Saved entries
....

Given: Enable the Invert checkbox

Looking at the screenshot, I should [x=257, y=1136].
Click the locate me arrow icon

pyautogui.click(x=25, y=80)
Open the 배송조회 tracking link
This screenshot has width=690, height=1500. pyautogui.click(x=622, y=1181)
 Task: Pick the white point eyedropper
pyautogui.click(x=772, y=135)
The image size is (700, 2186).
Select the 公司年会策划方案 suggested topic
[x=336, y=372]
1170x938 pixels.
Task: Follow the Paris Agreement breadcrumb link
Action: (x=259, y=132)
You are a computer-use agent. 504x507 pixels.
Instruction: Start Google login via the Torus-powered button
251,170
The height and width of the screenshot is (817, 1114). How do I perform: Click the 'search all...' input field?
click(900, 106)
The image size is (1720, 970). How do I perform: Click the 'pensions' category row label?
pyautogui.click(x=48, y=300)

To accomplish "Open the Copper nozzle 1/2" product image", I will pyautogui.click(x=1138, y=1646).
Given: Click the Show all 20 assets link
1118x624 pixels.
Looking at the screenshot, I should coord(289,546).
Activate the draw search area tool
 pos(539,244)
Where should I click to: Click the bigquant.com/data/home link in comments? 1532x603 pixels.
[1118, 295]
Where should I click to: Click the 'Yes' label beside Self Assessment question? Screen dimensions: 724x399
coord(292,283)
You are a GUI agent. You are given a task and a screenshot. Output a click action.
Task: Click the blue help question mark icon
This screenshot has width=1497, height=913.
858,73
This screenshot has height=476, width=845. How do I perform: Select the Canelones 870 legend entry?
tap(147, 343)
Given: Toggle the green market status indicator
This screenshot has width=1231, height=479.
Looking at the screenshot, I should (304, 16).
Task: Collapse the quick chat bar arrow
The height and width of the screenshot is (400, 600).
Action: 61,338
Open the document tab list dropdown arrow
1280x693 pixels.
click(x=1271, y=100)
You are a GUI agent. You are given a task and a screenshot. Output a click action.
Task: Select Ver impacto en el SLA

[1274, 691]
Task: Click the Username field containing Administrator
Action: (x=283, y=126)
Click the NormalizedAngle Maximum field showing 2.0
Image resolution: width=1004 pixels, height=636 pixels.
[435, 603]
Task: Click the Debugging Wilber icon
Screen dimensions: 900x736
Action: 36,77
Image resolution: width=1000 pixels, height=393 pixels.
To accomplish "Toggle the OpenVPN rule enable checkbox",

....

▶ [EXERCISE REQUIREMENTS]
One line above contains "Image resolution: width=1000". Output that line and each one after it, word for word, and nothing else.

▶ [RESPONSE FOR THIS EXERCISE]
Image resolution: width=1000 pixels, height=393 pixels.
To accomplish "Toggle the OpenVPN rule enable checkbox",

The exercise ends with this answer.